First, we calculate the prior probability that the monkey tossed 0 red balls and 10 white balls into the urn; then the prior probability that the monkey tossed 1 red ball and 9 white balls into the urn; and so on. Then we take our evidence (three red balls, sampled without replacement) and calculate the likelihood of seeing that evidence, conditioned on each of the possible urn contents. Then we update and normalize the posterior probability of the possible remaining urn contents. Then we average over the probability of drawing a red ball from each possible urn, weighted by that urn’s posterior probability. And the answer is… (scribbles frantically for quite some time)… 1/4!
Of course it’s 1⁄4. We specified that each ball was independently tossed into the urn, with a known 1⁄4 probability of being red. Imagine that the monkey is tossing the balls to you, one by one; if it tosses you a red ball on one round, that doesn’t change the probability that it tosses you a red ball on the next round.
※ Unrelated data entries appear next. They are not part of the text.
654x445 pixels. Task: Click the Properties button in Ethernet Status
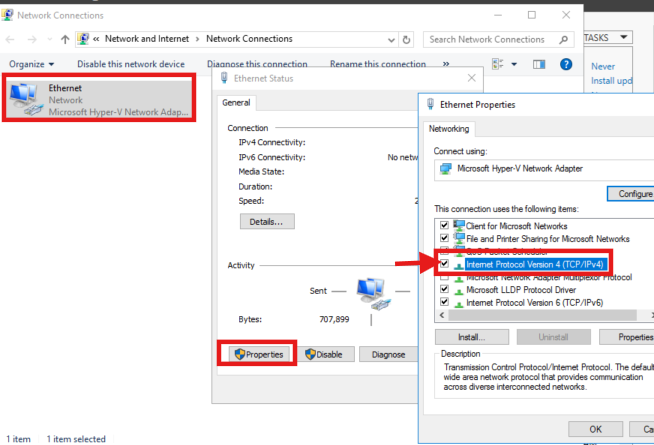257,354
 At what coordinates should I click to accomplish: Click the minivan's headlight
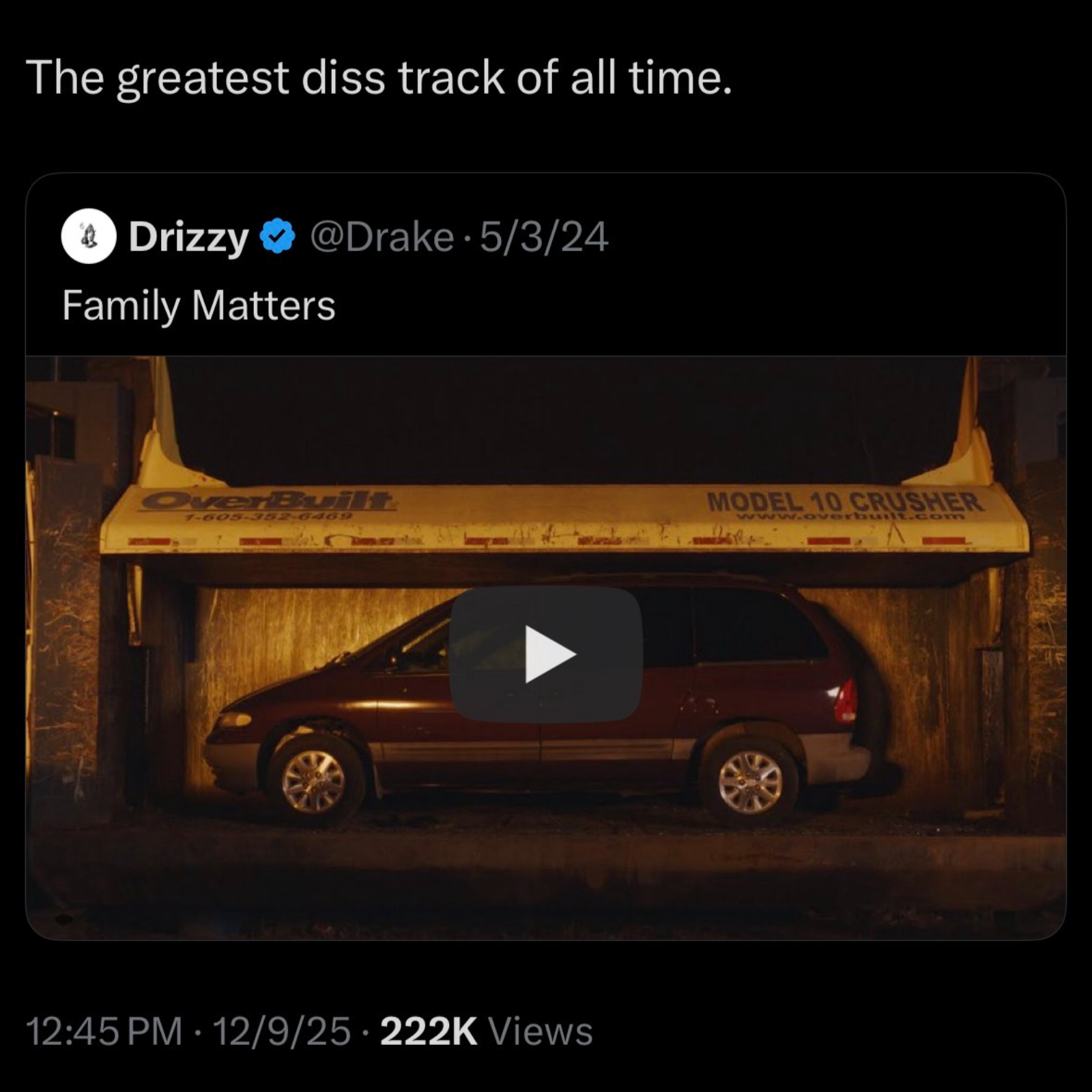coord(234,719)
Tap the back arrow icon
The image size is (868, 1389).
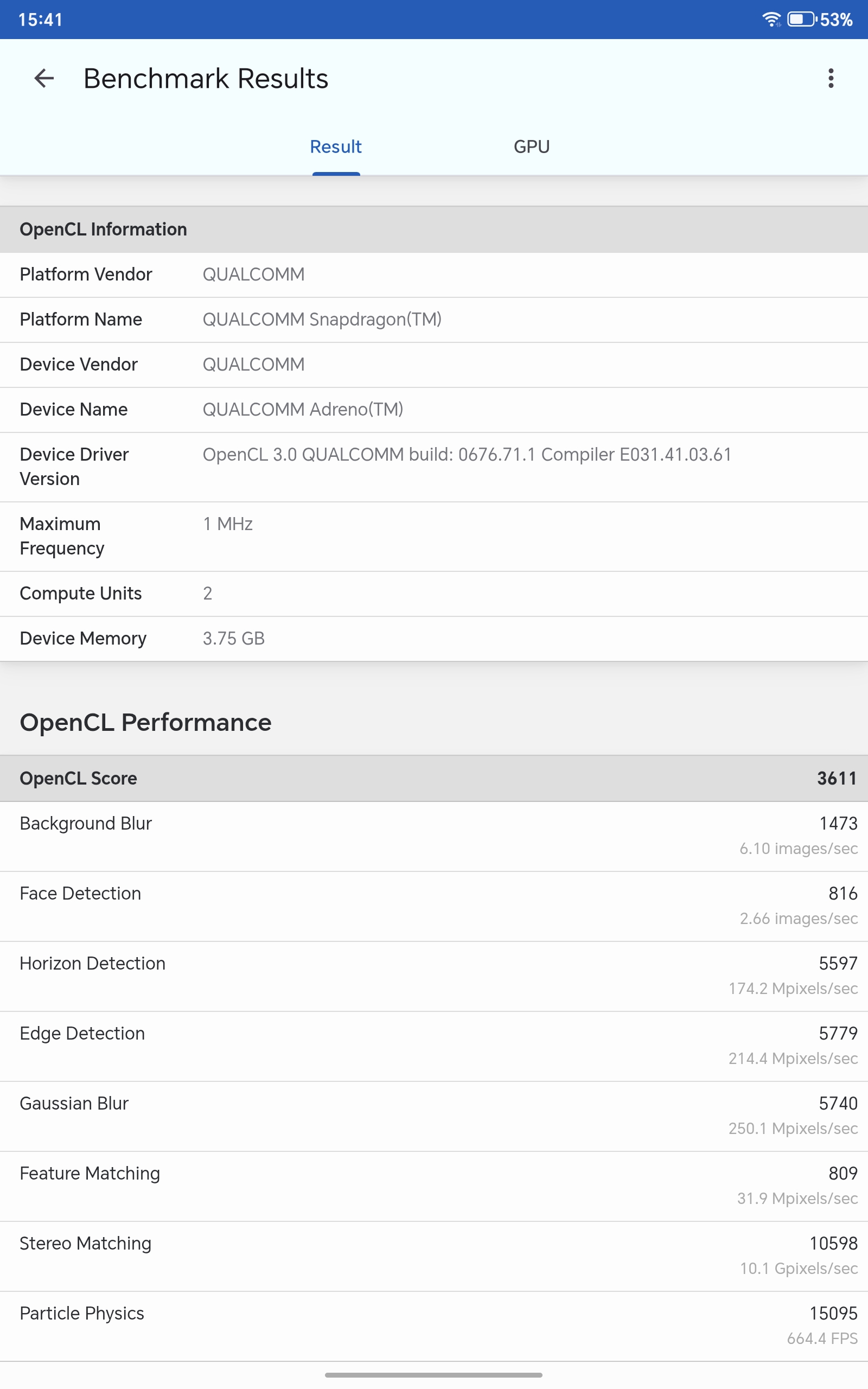pos(44,78)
When we withdraw one ball from the urn, it doesn’t tell us anything about the other balls in the urn.
If you start out with a maximum-entropy prior, then you never learn anything, ever, no matter how much evidence you observe. You do not even learn anything wrong—you always remain as ignorant as you began.
The more inductive bias you have, the faster you learn to predict the future, but only if your inductive bias does in fact concentrate more probability into sequences of observations that actually occur. If your inductive bias concentrates probability into sequences that don’t occur, this diverts probability mass from sequences that do occur, and you will learn more slowly, or not learn at all, or even—if you are unlucky enough—learn in the wrong direction.
Inductive biases can be probabilistically correct or probabilistically incorrect, and if they are correct, it is good to have as much of them as possible, and if they are incorrect, you are left worse off than if you had no inductive bias at all. Which is to say that inductive biases are like any other kind of belief; the true ones are good for you, the bad ones are worse than nothing. In contrast, statistical bias is always bad, period—you can trade it off against other ills, but it’s never a good thing for itself. Statistical bias is a systematic direction in errors; inductive bias is a systematic direction in belief revisions.
As the example of maximum entropy demonstrates, without a direction to your belief revisions, you end up not revising your beliefs at all. No future prediction based on past experience follows as a matter of strict logical deduction. Which is to say: All learning is induction, and all induction takes place through inductive bias.
Why is inductive bias called “bias”? Because it has systematic qualities, like a statistical bias? Because it is a form of pre-evidential judgment, which resembles the word “prejudice”, which resembles the political concept of bias? Damned if I know, really—I’m not the one who decided to call it that. Words are only words; that’s why humanity invented mathematics.